WORK INSTRUCTIONS
Set down, please, exactly the lines below that run from the line with "Screen dimensions: 750x470" to the line with "The width and height of the screenshot is (1280, 1024).", both lines included.

Stored records

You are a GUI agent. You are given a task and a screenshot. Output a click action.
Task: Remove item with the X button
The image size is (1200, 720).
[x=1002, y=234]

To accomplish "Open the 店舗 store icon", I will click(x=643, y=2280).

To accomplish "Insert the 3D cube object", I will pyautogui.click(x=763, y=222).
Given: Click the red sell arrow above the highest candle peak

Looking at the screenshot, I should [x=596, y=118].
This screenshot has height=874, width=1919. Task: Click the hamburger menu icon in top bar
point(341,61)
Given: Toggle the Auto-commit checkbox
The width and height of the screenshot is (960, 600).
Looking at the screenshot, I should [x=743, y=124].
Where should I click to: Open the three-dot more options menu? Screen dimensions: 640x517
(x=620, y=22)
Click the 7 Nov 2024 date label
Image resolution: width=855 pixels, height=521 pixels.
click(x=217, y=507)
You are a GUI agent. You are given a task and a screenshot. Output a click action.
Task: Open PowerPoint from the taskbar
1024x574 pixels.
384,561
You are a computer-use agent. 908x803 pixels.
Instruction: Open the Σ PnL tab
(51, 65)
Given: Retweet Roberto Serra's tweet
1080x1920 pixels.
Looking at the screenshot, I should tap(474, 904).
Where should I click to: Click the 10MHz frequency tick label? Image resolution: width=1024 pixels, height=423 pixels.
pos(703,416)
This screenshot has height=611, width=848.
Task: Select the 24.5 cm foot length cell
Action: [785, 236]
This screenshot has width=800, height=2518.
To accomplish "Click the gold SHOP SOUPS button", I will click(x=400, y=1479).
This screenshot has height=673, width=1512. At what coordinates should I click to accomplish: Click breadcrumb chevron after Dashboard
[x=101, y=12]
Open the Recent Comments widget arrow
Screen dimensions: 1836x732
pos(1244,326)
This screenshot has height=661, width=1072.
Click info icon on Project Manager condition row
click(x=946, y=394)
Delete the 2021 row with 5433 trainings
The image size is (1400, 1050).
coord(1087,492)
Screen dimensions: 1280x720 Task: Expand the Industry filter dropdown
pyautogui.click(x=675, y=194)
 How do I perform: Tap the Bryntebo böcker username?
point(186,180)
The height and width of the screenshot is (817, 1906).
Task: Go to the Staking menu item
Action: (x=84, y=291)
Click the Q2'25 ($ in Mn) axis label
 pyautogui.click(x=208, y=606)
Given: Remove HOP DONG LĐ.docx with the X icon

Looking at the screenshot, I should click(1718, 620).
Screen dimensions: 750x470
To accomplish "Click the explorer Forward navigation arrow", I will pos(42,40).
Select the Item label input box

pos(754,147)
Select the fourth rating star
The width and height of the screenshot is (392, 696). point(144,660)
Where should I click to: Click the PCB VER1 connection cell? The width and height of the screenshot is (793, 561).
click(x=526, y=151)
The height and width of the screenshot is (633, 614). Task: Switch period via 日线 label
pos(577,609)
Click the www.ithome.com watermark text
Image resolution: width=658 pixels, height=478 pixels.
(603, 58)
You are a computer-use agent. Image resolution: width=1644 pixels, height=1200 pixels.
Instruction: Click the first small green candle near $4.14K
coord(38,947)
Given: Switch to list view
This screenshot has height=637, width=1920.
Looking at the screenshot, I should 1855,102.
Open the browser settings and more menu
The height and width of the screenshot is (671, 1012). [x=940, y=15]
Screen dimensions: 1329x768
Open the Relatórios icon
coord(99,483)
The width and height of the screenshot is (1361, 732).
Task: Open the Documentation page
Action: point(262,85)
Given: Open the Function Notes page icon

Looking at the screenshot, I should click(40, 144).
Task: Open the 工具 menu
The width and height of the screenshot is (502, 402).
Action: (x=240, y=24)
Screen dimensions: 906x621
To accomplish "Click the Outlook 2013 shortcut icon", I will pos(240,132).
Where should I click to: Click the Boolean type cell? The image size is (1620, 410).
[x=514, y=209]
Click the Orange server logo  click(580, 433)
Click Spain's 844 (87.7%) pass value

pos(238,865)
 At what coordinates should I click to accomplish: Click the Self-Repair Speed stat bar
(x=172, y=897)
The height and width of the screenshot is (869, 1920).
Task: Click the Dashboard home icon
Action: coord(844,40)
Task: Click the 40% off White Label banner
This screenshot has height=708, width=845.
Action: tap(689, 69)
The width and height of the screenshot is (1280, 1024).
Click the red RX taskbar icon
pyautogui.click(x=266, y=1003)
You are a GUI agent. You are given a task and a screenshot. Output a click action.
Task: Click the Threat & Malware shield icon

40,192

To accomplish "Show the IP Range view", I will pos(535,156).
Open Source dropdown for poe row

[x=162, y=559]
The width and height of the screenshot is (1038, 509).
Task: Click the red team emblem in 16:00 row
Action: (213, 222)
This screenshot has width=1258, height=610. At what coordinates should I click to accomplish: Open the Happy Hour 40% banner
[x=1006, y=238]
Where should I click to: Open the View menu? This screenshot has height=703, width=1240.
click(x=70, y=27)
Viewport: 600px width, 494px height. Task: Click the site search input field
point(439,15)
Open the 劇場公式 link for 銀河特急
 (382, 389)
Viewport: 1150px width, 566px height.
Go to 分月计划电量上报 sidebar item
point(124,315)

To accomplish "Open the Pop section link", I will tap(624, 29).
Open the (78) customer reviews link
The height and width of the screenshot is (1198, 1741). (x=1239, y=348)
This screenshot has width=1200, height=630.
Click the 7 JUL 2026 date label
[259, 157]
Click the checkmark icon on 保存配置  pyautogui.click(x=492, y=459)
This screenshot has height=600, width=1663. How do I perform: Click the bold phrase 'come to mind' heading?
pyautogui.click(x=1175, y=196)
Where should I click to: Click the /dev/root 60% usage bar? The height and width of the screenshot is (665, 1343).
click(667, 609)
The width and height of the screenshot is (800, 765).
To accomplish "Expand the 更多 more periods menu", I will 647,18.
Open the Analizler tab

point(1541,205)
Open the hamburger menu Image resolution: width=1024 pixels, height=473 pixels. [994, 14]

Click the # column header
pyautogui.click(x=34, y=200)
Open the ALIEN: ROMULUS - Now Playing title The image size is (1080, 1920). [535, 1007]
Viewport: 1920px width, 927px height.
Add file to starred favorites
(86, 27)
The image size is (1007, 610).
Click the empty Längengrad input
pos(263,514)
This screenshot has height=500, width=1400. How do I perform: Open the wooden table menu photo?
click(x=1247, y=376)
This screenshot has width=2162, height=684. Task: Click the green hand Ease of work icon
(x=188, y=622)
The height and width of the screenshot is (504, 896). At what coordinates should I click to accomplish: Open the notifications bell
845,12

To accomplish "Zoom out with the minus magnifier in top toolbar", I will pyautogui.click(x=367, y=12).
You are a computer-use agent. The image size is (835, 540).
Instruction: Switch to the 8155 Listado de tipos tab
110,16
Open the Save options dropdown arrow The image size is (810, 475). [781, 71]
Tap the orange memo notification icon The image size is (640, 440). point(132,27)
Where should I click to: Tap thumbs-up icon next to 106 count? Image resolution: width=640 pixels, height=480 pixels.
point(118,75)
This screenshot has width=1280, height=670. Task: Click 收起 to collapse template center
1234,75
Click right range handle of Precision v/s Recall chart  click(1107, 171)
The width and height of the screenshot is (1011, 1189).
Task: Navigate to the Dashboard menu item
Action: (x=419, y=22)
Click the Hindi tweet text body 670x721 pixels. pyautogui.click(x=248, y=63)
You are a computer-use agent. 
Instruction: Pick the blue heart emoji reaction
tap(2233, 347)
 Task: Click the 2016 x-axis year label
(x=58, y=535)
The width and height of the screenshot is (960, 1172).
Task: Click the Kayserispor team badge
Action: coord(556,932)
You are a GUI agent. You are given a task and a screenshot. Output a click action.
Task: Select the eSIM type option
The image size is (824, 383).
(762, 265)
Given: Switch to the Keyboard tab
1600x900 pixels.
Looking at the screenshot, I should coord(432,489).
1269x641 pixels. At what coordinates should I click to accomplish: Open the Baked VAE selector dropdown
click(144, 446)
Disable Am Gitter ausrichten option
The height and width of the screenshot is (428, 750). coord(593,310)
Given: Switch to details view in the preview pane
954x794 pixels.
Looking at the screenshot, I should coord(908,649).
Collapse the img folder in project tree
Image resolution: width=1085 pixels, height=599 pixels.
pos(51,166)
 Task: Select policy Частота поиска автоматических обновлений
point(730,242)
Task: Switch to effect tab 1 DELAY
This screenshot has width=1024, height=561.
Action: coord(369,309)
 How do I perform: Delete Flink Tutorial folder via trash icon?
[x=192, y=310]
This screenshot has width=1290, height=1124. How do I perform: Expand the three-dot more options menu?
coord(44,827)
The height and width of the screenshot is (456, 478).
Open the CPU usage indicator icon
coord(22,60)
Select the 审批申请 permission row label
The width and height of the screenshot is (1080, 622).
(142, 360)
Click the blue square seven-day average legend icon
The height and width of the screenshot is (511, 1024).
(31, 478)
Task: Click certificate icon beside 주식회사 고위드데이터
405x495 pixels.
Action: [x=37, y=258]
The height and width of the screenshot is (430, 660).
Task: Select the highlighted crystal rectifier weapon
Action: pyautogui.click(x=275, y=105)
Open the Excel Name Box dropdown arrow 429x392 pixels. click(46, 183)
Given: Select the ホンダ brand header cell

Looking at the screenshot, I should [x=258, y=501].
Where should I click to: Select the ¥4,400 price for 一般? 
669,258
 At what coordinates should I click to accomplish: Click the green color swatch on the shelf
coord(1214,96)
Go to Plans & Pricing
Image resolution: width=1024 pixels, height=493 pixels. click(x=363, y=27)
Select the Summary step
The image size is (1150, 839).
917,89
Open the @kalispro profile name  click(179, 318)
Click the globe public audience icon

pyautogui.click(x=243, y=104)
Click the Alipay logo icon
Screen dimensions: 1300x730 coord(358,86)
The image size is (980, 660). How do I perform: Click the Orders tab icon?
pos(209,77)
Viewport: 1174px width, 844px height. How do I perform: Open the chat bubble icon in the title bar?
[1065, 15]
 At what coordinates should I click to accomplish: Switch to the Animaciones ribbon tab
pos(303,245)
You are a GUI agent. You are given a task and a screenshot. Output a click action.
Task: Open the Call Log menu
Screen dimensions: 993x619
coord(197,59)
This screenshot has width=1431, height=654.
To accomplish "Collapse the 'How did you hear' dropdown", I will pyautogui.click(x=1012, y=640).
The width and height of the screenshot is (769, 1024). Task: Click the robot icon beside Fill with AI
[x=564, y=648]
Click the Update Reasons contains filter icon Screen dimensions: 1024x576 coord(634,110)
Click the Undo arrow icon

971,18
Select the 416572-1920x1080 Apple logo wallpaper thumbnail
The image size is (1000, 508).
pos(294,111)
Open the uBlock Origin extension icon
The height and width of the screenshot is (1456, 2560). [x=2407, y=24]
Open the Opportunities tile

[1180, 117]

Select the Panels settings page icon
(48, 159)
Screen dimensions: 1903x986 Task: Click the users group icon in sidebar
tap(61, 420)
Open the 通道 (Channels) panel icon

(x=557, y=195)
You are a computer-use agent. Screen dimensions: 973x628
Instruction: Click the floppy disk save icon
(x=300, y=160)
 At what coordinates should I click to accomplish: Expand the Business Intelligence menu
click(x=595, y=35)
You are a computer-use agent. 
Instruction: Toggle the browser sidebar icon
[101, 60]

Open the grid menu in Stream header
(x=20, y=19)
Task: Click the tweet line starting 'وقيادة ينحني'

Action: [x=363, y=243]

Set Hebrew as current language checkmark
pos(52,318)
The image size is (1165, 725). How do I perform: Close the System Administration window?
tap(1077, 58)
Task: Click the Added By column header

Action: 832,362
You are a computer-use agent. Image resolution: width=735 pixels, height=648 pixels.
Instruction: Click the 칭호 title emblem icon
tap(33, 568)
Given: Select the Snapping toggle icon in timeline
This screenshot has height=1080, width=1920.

THE ANSWER
Screen dimensions: 750x470
To accomplish "Click the explorer Forward navigation arrow", I will pos(42,40).
Select the Item label input box

pos(754,147)
Select the fourth rating star
The width and height of the screenshot is (392, 696). point(144,660)
Where should I click to: Click the PCB VER1 connection cell? The width and height of the screenshot is (793, 561).
click(x=526, y=151)
The height and width of the screenshot is (633, 614). Task: Switch period via 日线 label
pos(577,609)
Click the www.ithome.com watermark text
Image resolution: width=658 pixels, height=478 pixels.
(603, 58)
You are a computer-use agent. Image resolution: width=1644 pixels, height=1200 pixels.
Instruction: Click the first small green candle near $4.14K
coord(38,947)
Given: Switch to list view
This screenshot has height=637, width=1920.
Looking at the screenshot, I should 1855,102.
Open the browser settings and more menu
The height and width of the screenshot is (671, 1012). [x=940, y=15]
Screen dimensions: 1329x768
Open the Relatórios icon
coord(99,483)
The width and height of the screenshot is (1361, 732).
Task: Open the Documentation page
Action: point(262,85)
Given: Open the Function Notes page icon

Looking at the screenshot, I should click(40, 144).
Task: Open the 工具 menu
The width and height of the screenshot is (502, 402).
Action: (x=240, y=24)
Screen dimensions: 906x621
To accomplish "Click the Outlook 2013 shortcut icon", I will pos(240,132).
Where should I click to: Click the Boolean type cell? The image size is (1620, 410).
[x=514, y=209]
Click the Orange server logo  click(580, 433)
Click Spain's 844 (87.7%) pass value

pos(238,865)
 At what coordinates should I click to accomplish: Click the Self-Repair Speed stat bar
(x=172, y=897)
The height and width of the screenshot is (869, 1920).
Task: Click the Dashboard home icon
Action: coord(844,40)
Task: Click the 40% off White Label banner
This screenshot has height=708, width=845.
Action: tap(689, 69)
The width and height of the screenshot is (1280, 1024).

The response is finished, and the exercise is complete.